The final chapter presents a spectrum of prominent Americans resident in Thailand over the past generation, with an accent on the sheer variety. They range from the businessman William Heinecke, who now ranks as Thailand's 23rd richest man, to Father Jo Maier, who has been working in the Klong Toey slums for 40 years, from Robert Boughey, architect of some of Bangkok's most striking buildings, to the missionaries, Eugene and Mary Long, living with the Mlabri in the forests of Phrae. They include writers, journalists, businessmen, bankers, environmentalists, musicians, academics, educators, activists, architects, a muay Thai boxer, and the singer Todd "Thongdee" Lavelle, probably the only one who would be recognised by the mass of Thais. Paul Handley, the former journalist who wrote a banned biography of HM King Bhumibol Adulyadej, is granted a full-page box to himself, one of only 18 in this whole 200-year story.

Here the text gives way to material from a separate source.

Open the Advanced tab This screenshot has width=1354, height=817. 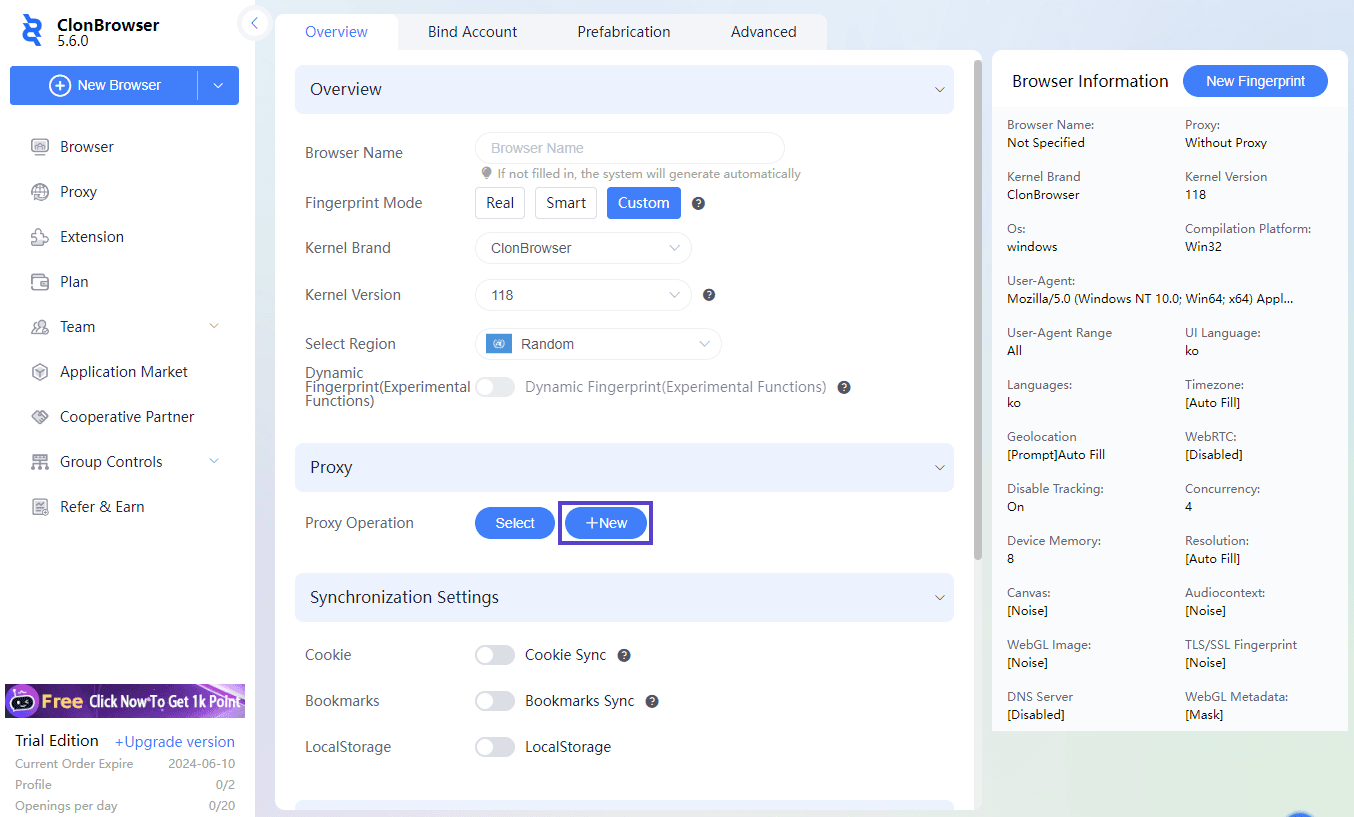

It is hard to imagine that any other country could match the spectrum on display in this final chapter. Many of the people featured arrived in the Vietnam War era and never left, while others came on the momentum of American adventurism. The editorial team has not provided a tailpiece reflecting on the significance of this presence, or its future, but as America turns inward and China rises, does this book capture something of a peak?

This is a fun book, celebrating the human side of an international relationship.

Todd 'Thongdee' Lavelle.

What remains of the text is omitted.